===== RECORDS =====

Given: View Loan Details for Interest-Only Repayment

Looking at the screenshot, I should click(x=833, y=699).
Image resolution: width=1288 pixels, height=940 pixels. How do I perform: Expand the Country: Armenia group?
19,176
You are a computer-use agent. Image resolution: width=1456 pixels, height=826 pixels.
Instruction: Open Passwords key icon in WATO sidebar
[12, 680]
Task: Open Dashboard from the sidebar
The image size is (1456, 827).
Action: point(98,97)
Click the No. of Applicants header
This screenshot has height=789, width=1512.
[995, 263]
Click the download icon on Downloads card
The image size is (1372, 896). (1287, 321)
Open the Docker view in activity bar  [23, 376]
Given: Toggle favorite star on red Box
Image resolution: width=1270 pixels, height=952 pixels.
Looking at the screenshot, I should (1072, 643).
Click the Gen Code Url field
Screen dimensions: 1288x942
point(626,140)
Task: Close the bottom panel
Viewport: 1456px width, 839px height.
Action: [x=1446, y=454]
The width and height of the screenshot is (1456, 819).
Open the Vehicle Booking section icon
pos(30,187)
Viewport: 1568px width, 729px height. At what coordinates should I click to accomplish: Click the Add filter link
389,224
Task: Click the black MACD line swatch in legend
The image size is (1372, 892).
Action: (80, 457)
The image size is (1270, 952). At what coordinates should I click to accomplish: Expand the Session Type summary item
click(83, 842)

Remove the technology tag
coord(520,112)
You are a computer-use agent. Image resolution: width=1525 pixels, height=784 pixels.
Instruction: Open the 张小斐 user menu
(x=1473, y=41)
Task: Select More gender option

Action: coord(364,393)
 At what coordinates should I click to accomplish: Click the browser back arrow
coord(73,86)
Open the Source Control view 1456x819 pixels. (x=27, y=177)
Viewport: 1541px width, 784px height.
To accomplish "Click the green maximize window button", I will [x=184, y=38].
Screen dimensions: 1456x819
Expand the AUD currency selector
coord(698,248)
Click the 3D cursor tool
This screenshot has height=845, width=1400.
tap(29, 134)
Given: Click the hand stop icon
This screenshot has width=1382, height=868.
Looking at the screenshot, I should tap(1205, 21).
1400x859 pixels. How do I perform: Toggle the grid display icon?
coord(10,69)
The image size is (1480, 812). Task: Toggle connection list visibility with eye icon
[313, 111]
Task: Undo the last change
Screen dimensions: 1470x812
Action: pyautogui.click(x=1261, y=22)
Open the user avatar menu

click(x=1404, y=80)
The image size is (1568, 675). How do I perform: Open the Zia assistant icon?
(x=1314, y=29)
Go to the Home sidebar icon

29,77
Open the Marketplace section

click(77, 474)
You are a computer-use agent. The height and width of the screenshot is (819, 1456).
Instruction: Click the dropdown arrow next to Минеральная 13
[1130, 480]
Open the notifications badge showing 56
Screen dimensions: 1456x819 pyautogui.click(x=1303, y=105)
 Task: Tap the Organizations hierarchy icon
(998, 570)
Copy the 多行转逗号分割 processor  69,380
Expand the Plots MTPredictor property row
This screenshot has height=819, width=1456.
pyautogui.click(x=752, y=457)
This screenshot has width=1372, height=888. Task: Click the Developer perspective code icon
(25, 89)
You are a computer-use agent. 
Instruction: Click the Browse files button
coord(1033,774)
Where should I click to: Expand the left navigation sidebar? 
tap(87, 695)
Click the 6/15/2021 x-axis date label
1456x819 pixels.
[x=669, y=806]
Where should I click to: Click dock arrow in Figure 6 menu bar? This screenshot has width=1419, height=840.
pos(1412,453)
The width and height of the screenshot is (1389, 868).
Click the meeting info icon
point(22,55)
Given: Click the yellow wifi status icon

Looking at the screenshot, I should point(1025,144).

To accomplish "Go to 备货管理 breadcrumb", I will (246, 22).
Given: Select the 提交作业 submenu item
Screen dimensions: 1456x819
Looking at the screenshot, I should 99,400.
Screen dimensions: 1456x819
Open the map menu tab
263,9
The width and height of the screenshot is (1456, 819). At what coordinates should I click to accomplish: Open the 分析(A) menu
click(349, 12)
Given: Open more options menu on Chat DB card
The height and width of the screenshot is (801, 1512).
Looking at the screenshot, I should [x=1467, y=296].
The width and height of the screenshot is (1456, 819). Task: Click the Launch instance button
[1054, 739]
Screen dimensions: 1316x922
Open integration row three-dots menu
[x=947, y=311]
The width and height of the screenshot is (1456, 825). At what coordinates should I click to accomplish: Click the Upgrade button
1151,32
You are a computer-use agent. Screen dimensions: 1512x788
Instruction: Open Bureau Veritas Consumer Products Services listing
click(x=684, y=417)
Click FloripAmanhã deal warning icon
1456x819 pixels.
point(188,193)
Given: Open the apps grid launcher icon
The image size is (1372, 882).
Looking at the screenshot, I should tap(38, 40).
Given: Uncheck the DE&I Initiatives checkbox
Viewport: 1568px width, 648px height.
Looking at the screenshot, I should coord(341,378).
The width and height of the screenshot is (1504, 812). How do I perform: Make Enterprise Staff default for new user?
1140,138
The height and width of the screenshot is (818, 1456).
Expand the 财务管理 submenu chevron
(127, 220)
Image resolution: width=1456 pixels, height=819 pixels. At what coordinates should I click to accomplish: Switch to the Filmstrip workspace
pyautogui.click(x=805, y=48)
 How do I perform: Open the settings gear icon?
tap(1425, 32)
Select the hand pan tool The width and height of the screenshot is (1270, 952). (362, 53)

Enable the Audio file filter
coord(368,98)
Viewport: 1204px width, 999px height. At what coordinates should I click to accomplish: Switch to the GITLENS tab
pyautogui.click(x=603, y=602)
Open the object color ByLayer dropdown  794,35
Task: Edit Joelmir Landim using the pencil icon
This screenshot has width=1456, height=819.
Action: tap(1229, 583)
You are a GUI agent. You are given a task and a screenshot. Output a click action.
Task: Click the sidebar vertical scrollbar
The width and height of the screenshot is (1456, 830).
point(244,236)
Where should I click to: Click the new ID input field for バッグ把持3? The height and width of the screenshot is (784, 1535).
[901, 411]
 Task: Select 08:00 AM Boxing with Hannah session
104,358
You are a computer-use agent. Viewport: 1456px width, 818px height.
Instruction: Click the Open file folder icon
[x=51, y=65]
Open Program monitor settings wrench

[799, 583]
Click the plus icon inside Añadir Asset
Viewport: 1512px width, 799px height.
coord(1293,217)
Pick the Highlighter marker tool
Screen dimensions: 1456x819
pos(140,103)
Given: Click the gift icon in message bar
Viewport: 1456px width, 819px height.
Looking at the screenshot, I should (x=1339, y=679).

=====

• _DIRECTIONS_
Each line of the entries where the string "will" occurs should be shown.

• _EXERCISE OUTPUT_
To accomplish "Click the green maximize window button", I will [x=184, y=38].
To accomplish "Go to 备货管理 breadcrumb", I will (246, 22).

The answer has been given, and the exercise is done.